Recap - Innovatieve oplossingen voor chronisch zieken
BLOG: 128 BPM, or, the Semiotics of RECAP
Written by: Paul Brandt, Sander Stuijk, Twan Basten
Partner: Eindhoven University of Technology
Telehealth is considered a technological asset for the ageing society. It enables multidisciplinary teams to collaborate on improving the health of a patient without the need to be in the same physical location. This magnificent strength of telehealth at the same time represents its Achilles Heel. So many individuals collaborating, in a patient-specific, dynamic network of mutually influencing processes, results in an organizational complexity that requires facilitation by ICT. Putting all these ICT systems together is a major challenge that needs to be addressed before telehealth can deliver its promises.
Let’s take a relatively simple interoperability problem: several sensors (ECG, acceleration, skin conductance) being (re-)used by several different applications. A sensor delivers the same bits of data independent of the application. This data can have distinct purposes in different applications. Heartbeat can carry an indication of health in the care domain or an indication of performance potential in domains of sports. Yet, a heart rate reading of, say 128 BPM, in itself is insufficient to act upon and only when embedded in contextual awareness, such as the subject being at rest or running on a treadmill, it provides the necessary information to appropriately interpret the data.
Hence, before an application is able to appropriately interpret sensor data, it requires prior knowledge. Typically this knowledge is only available at design time, often remains implicit and tacit, and is always specific to each distinct sensor-enabled application. Consequently, applications implement their data interpretation implicitly within the application’s core functionality. This introduces a tight integration between the sensors and applications, revealing an IT characteristic that is considered the origin of the intolerable level of waste in healthcare spending (Fickenscher 2013): the inability to respond to changes, such as knowledge evolution or variations in situations, without costly software modifications.

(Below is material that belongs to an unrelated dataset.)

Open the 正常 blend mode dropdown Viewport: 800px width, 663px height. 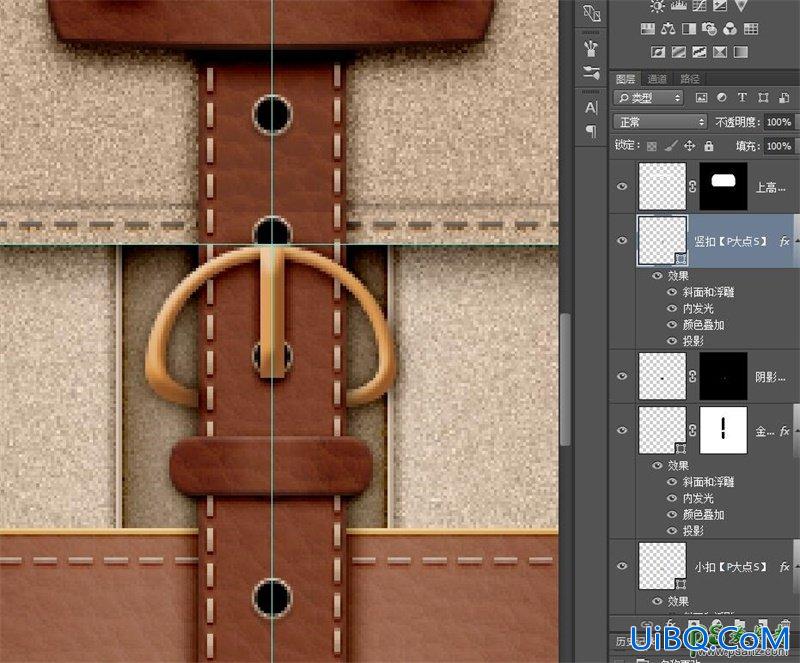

We cannot afford to develop specific solutions for each combinatorial sensors/applications variation and need to cope with prior knowledge by improving on interoperability. Interoperability is defined as the ability of a system or product to work with other systems or products without special effort on the part of the customer*. From that definition we conclude that interoperability requires this prior knowledge about the sensor data to become (i) explicit, so that it can be addressed by the application; (ii) tangible, so that its relevance can be addressed by any application at runtime; and (iii) specified by open standards, in order to avoid vendor lock in and stimulate adoption (Brandt & Bruijning 2007).

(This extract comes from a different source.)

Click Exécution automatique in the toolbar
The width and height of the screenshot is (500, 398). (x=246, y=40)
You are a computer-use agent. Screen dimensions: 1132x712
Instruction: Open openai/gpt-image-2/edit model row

Our first task is to make prior knowledge explicit: what do we need to specify in order to arrive at a meaningful communication between sensors and applications? This is where Semiotics, the study of signs and sign processes, comes into play since it makes a clear distinction between the syntactic, semantic and pragmatic aspects of communication. Sensors, mobile devices, eHealth records, decision support systems and social network services all need to become interoperable at all three aspects of communication.

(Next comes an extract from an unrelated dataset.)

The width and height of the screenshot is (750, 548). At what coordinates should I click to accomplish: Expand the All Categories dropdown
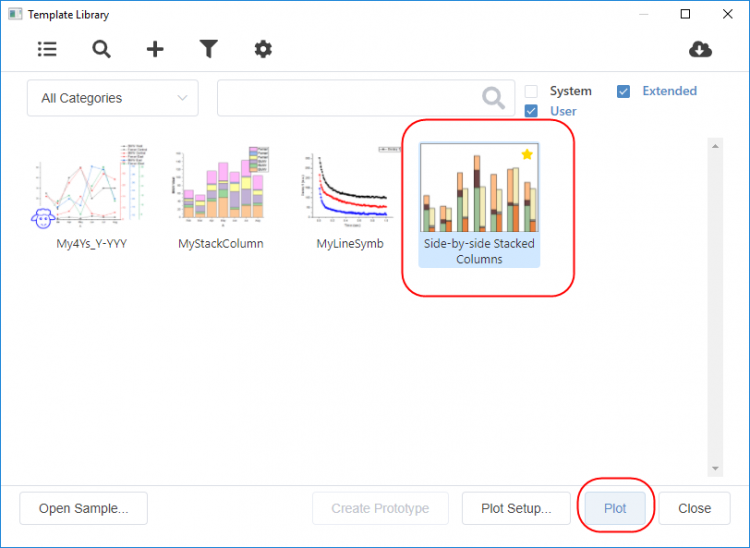point(113,98)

During the last decade, much effort has been spent on achieving syntactic interoperability, resulting in widely adopted open communication protocols for accessing and exchanging sensor data. Less attention has been given to the interoperability of sensor networks and sensor applications at a semantic level. This hinders the reuse of sensors in different applications and the evolution of existing sensor networks and their applications. During the last year, we conducted research on an ontology-based approach and architecture to address this problem (Brandt et al. 2013). We introduced an ontology on context-aware examinology, ContoExam, and showed its role in the system architecture. We showed that by its application, open sensor networks emerge that can be loosely coupled with open sensor applications, enabling semantic interoperability in and across different sensor applications and even across different application domains. We are currently conducting research on some aspects of pragmatic interoperability and hope to report to you next year how improvements on this level of interoperability impact telehealth coordination!
*IEEE Standards Glossary, available at http://www.ieee.org/, accessed Sep 28th, 2012
Brandt, P. & Bruijning, J., 2007. XML for plug-and-play applications in service delivery. Gerontechnology, 6(3), pp.147-154.
Brandt, P. et al., 2013. Semantic interoperability in sensor applications. In 2013 IEEE Symposium Series on Computational Intelligence, SSCI 2013. Proceedings, Computational Intelligence in Healthcare and e-health, IEEE Symposium on (CICARE2013).
Fickenscher, K., 2013. President's column: interoperability--the 30% solution: from dialog and rhetoric to reality. Journal of the American Medical Informatics Association, 20(3), pp.593-594.